The /a flag aborts a system shutdown, but it only works during the timeout period. Once the shutdown actually starts, you can no longer cancel it. Windows will display a brief notification confirming the shutdown was aborted.

Shutdown Command Flags Explained

The shutdown command supports both forward-slash and dash-prefixed flags (/s or -s) — they do the same thing. Here are the ones you will actually use:

  • /s — Shut down the computer
  • /r — Restart instead of shut down
  • /f — Force running applications to close without warning the user
  • /t SECONDS — Set the timer in seconds (max 315,360,000)
  • /a — Abort a scheduled shutdown
  • /h — Hibernate the computer (no timer support)
  • /l — Log off the current user

To schedule a restart instead of a shutdown, swap /s for /r — for example, shutdown /r /f /t 14400 restarts the computer in 4 hours.

If you would like more control over Windows behavior in general — startup apps, taskbar tweaks, telemetry, and similar settings — check out my own free open-source tool, Winhance, the Windows Enhancement Utility. It collects most of the customization options Windows hides into one app.


Frequently Asked Questions

How do I cancel a scheduled shutdown in Windows?

Open Terminal, PowerShell, or Command Prompt and run shutdown /a. This aborts any pending shutdown that has not yet started. The command works on Windows 10 and 11. Once the shutdown sequence has actually begun (after the timer hits zero), it can no longer be cancelled.

Can I schedule a restart instead of a full shutdown?
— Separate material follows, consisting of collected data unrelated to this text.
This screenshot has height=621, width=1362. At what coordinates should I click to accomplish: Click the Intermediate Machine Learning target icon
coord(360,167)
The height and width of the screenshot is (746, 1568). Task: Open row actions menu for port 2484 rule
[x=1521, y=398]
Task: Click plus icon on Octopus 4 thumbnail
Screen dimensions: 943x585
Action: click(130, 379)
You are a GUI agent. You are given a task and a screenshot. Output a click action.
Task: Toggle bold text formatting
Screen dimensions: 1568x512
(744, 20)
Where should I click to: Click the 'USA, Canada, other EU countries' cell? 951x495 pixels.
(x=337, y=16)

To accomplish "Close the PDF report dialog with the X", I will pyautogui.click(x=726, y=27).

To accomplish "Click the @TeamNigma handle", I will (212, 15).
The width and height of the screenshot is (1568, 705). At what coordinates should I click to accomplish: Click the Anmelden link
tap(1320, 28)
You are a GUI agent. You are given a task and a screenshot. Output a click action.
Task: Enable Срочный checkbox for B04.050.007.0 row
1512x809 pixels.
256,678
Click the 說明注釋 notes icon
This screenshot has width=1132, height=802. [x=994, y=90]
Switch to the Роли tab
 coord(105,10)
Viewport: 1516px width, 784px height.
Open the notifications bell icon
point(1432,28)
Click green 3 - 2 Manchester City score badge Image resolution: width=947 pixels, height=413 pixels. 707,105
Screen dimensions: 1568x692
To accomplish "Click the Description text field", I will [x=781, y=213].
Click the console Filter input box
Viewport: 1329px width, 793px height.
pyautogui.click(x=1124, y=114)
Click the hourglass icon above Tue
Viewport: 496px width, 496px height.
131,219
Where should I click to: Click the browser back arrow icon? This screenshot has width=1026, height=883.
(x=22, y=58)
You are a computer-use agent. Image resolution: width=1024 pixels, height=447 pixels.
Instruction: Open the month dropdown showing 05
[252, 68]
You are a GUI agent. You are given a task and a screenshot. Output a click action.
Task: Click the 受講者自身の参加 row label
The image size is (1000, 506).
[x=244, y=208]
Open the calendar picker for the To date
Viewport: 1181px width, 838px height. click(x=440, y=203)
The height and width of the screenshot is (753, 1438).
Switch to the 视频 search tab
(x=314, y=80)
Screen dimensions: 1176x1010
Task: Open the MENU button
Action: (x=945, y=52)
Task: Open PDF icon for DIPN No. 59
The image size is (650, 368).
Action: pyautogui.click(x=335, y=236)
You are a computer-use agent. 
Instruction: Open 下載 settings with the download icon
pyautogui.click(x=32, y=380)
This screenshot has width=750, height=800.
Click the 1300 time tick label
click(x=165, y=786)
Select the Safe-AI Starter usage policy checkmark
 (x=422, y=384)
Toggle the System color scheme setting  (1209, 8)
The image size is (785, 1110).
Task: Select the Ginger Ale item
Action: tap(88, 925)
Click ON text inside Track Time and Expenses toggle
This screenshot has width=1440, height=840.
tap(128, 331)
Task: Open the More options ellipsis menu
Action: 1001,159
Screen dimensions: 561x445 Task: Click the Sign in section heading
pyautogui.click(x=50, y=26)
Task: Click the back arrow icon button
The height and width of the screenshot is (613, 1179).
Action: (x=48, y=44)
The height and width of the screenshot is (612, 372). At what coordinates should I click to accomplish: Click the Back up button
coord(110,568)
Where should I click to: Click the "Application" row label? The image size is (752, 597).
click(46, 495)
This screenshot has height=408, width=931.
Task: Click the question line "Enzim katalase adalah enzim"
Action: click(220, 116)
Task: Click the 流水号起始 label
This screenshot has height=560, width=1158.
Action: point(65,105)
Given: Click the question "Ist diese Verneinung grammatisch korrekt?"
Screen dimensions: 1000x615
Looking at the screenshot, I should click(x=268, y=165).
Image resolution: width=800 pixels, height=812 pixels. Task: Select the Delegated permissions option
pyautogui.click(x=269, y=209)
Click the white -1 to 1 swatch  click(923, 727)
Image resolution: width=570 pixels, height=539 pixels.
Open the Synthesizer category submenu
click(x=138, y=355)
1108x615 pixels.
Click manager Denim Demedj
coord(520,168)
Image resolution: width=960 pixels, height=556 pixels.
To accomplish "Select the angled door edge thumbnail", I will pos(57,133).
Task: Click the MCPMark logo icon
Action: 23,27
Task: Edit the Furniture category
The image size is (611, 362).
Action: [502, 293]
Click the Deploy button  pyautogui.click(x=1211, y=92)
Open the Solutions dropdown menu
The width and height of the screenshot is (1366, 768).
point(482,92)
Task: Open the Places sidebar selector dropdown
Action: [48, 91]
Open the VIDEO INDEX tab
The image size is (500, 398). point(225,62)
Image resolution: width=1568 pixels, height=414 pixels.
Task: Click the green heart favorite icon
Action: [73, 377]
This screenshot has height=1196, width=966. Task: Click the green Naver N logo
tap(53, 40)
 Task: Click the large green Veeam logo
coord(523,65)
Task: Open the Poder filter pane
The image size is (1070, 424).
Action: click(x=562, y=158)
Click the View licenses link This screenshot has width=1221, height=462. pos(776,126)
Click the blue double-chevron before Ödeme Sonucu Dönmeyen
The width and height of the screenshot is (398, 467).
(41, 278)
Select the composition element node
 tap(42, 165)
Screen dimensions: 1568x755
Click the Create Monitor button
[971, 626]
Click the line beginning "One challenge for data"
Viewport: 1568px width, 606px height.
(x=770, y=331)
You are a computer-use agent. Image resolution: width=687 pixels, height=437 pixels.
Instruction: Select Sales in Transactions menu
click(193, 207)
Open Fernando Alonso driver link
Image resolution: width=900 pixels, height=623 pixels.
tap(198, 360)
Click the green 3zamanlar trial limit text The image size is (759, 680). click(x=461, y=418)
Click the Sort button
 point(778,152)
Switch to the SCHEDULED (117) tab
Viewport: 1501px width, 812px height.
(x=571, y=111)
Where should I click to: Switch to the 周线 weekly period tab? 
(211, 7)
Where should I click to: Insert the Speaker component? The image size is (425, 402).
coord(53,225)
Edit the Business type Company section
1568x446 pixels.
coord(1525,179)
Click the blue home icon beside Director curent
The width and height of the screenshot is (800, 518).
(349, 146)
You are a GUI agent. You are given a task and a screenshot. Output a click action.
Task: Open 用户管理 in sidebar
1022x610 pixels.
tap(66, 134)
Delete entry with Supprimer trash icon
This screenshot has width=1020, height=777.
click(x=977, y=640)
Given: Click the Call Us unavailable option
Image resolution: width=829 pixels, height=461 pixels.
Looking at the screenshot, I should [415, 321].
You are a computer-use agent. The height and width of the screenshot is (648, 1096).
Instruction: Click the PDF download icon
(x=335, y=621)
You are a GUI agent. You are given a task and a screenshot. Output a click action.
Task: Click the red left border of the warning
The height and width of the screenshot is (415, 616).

Yes. Replace the /s flag with /r in the command. For example, shutdown /r /f /t 3600 restarts the computer in one hour and forces any running applications to close. Everything else about the command behaves the same.

What is the maximum time I can schedule a shutdown for?

The maximum value for the /t flag is 315,360,000 seconds, which is exactly 10 years. For practical use, you will rarely need more than a few hours. If you need recurring shutdowns instead of a single long delay, use Task Scheduler instead.

Will the /f flag close my running programs without warning?

Yes. The /f flag forces all running applications to close immediately when the shutdown triggers, without giving them a chance to prompt you to save unsaved work. Save your documents before the timer expires, or skip the /f flag if you want to be prompted.

Do I need administrator privileges to schedule a shutdown?

You need administrator privileges to schedule a shutdown that affects the whole system. Running Terminal, Command Prompt, or PowerShell with “Run as administrator” is the standard approach. To cancel a scheduled shutdown with shutdown /a, an admin window is recommended but not always required, depending on how the shutdown was originally scheduled.